Çin’in Vuhan kentinde Aralık 2019 da ortaya çıkan ve tüm dünyayı tehdit eden korona virüs salgının etkilerini yaşamaya devam ediyoruz.
Bu sıkıntılı ortamda cehennem kapılarının kapandığı ve şeytanların zincire vurulduğu Ramazan ayının Kur’an ve ibadet ayı olduğu bilinci ile bütün olumsuzluklara rağmen idrak ve ihya etmeye çalışıyoruz.
Korona salgını ortaya çıktığından beri camilerden mahrum kaldık. Yeryüzünde ibadet için yapılan ilk mabed -Al’i İmran Suresi: 96- olan Kâbe, ibadet ve ziyarete kapandı. Aynı şekilde Mescid-i Nebevi ve ilk kıblemiz Mescid-i Aksa da ibadet ve ziyarete kapandı.

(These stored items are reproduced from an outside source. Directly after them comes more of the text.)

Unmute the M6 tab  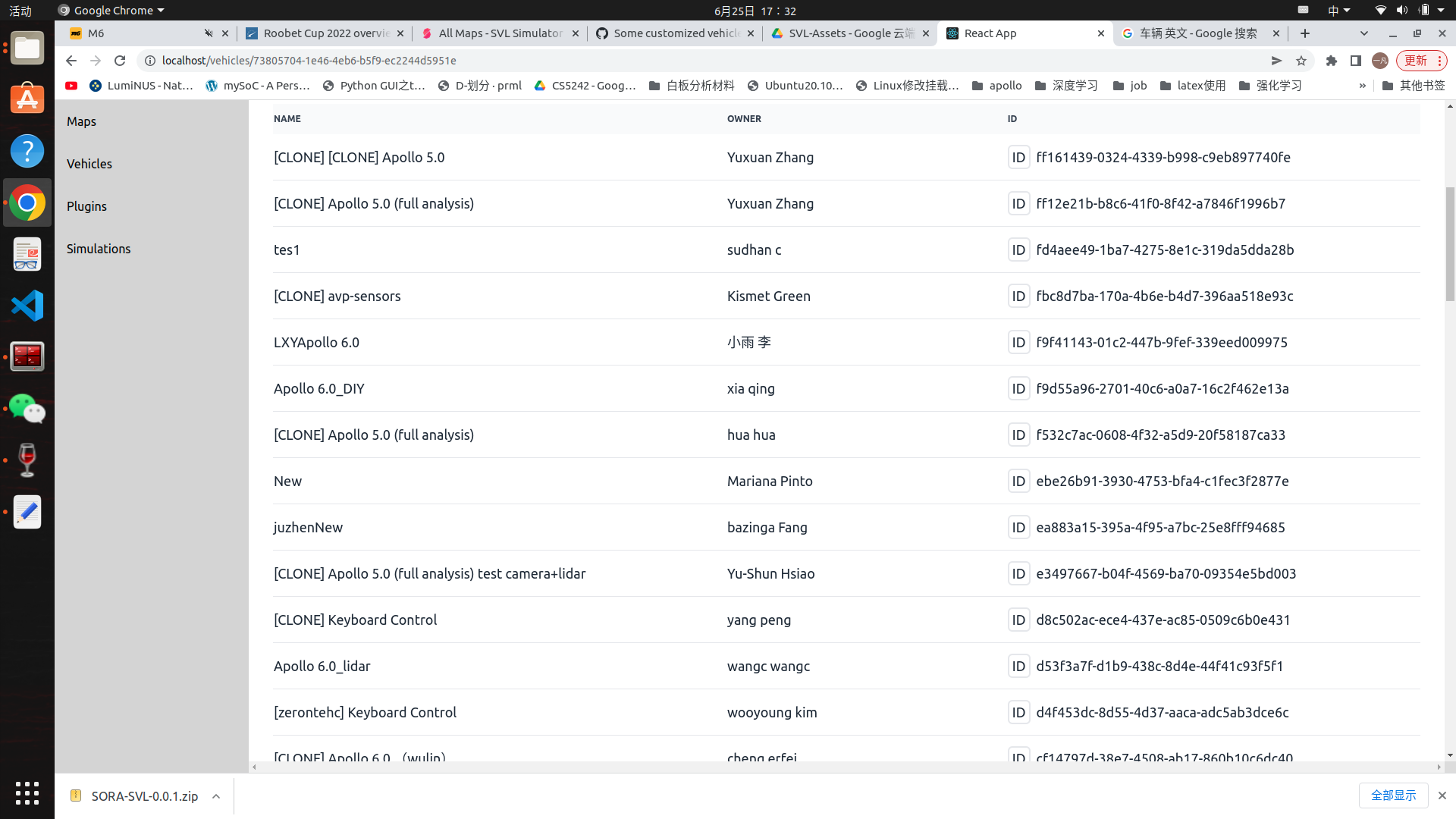[x=207, y=33]
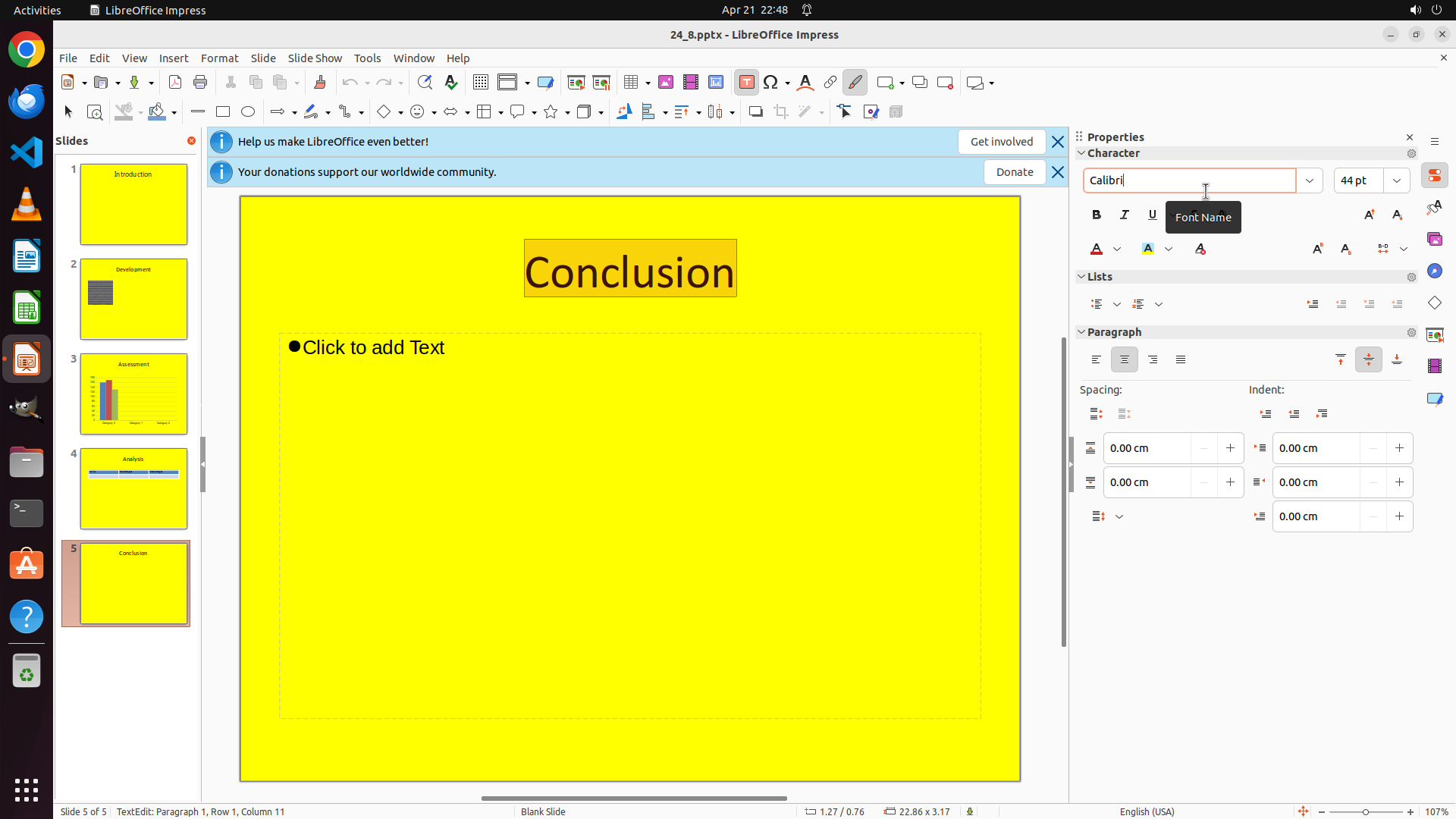Select the Assessment slide thumbnail
This screenshot has width=1456, height=819.
(133, 394)

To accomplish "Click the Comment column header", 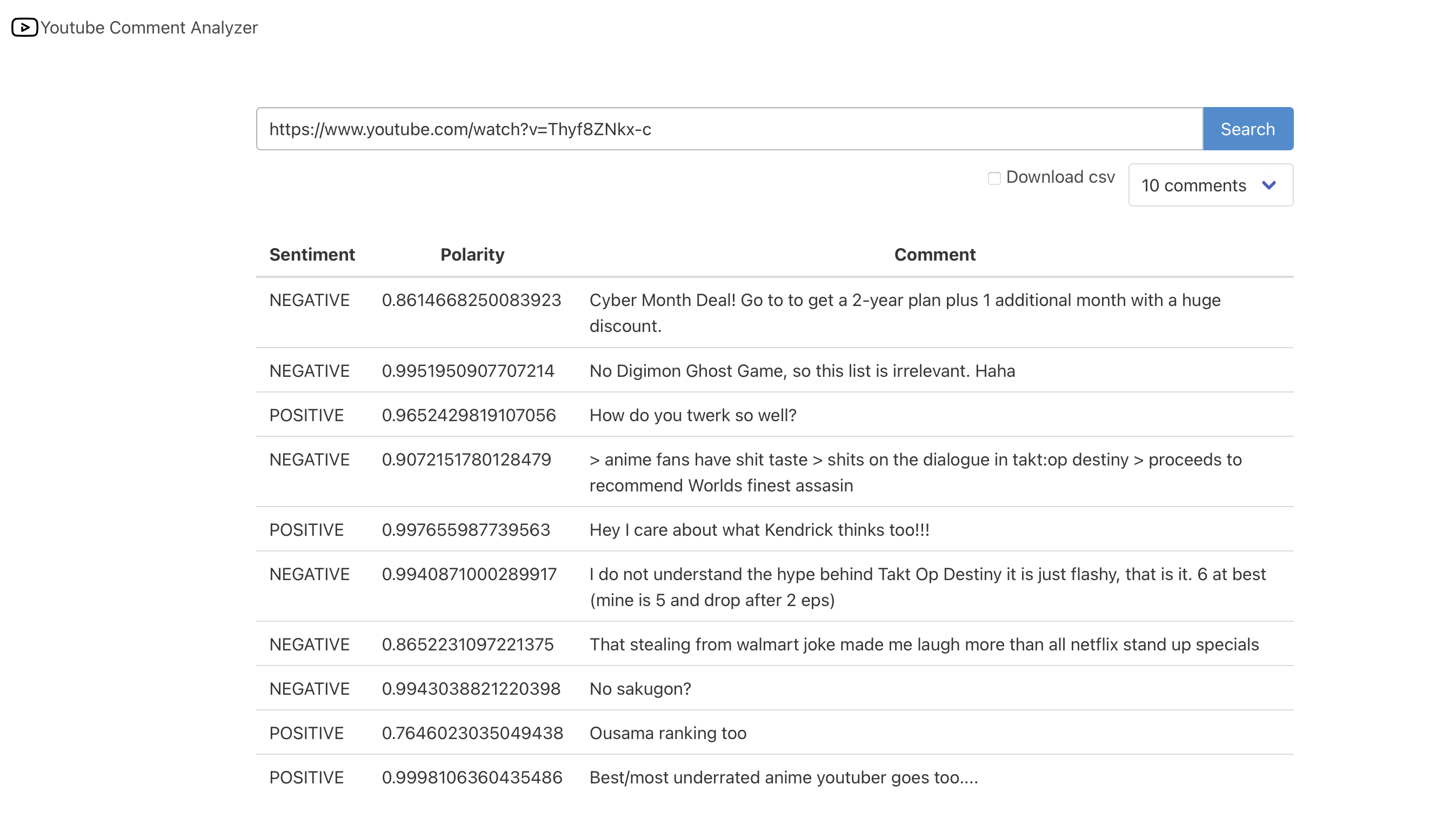I will pyautogui.click(x=934, y=255).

En son Cuma namazı ve hutbesini 13 Mart 2020 tarihinde kılıp yaşadık. O tarihten beri camiler ve cemaatten mahrum kaldık. Ramazan ayına girmemizle bu Ramazanda bir ilk olarak cami, cuma hutbesi, Teravih ve mukabele sünneti ve bir arada iftar yapmaktan mahrum olduk. Ömrümüzde ilk defa selâsız, camisiz, cemaatsiz, hüzün dolu bir Ramazan ayına şahidlik ediyoruz. Bu durumu hak edecek ne yaptık diye düşünmemiz gerekir?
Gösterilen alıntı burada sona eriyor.